Der Englische Garten in München zählt zu den größter Stadtparks der Welt. Flächenmäßig übertrumpft er selbst den New Yorker Centralpark. Seinen Namen hat der Park Friedrich von Sckell zu verdanken, der sich damals bei dem Design der Parkanlage von den beliebten englischen Landschaftsgärten inspirieren ließ.

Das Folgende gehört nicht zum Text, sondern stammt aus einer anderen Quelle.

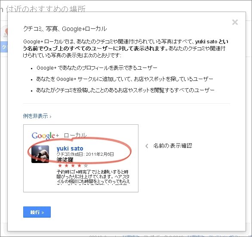
Task: Click left chevron beside 名前の表示確認
Action: point(147,146)
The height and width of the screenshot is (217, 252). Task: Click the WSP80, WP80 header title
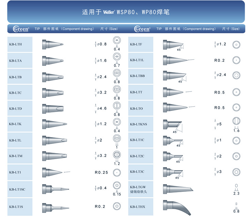click(143, 12)
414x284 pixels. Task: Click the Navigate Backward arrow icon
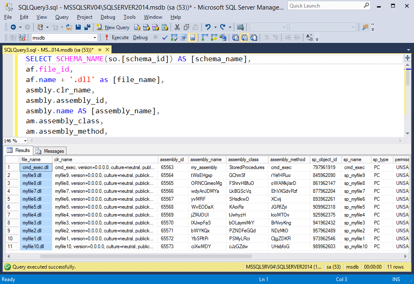click(x=13, y=27)
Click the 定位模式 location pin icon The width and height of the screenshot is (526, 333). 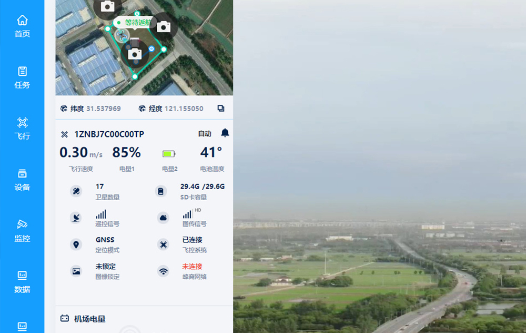pos(76,244)
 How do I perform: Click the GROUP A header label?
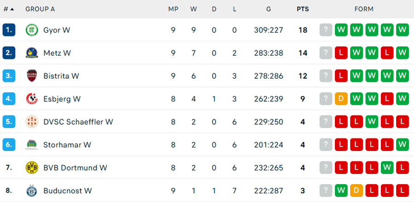(40, 9)
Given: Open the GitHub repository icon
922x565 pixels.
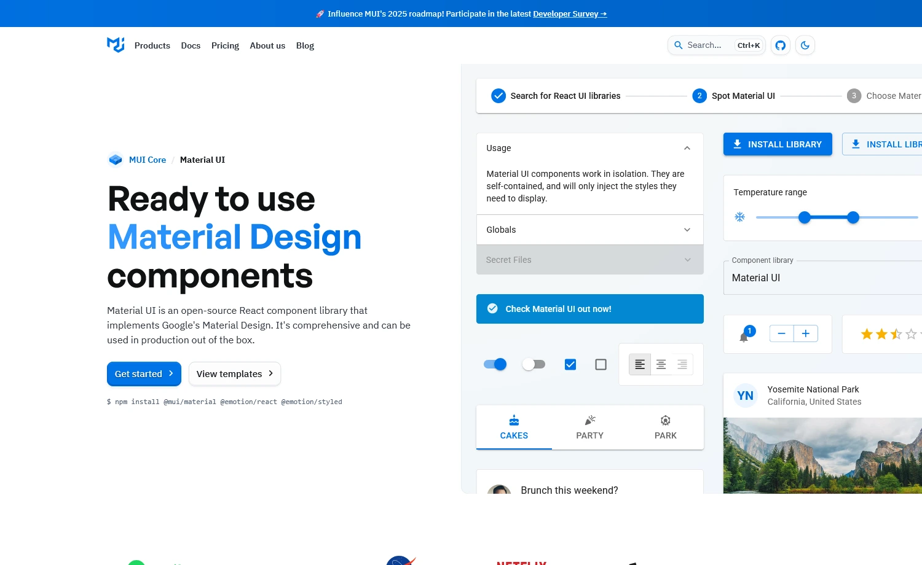Looking at the screenshot, I should [x=780, y=45].
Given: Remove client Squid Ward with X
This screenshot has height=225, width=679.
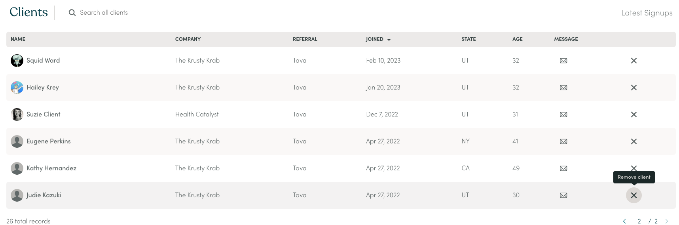Looking at the screenshot, I should click(x=633, y=61).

Im Englischen Garten treffen Nacktbader auf Biergärtler, Spaziergänger auf Aktivsportler, sonnenbadende Großfamilien auf posierende Yuppies. Und: Es funktioniert (fast immer) reibungslos, denn hier zeigt sich sogar der sonst eher traditionsbedachte Münchner gerne von seiner weltoffenen Seite.

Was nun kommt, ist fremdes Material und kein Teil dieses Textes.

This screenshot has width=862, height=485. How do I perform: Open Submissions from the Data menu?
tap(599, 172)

Was sich jedoch vorletzten Sonntag im englischen Garten zugespielt hat, dürfte selbst die abgebrühtesten Sonnenfreunde aus der Fassung gebracht haben: Da sind Menschen “einfach so” umgekippt, während andere Menschen ihnen alldieweil etwas zugeflüstert haben. Arme haben sich plötzlich wie von selbst erhoben, sind langsam nach oben gerattert, bis sie irgendwann in einer kataleptischen Starre geblieben sind. Und, a propos kataleptische Starre: Ein junger Mann wurde sogar einfach an Beiden und Hals über zwei weitere Menschen gelegt, während sich eine Frau auf seinen Bauch stellte. Ein uraltes Experiment, das die Wirkkraft der Hypnose zeigen soll und auch mächtig was hermacht. Was allerdings nicht so oft verraten wird: Ohne Hypnose klappt das genauso, und: Nachmachen ist nur bedingt zu empfehlen, da man schon ein gesundes Kreuz für eine solche Übung haben sollte.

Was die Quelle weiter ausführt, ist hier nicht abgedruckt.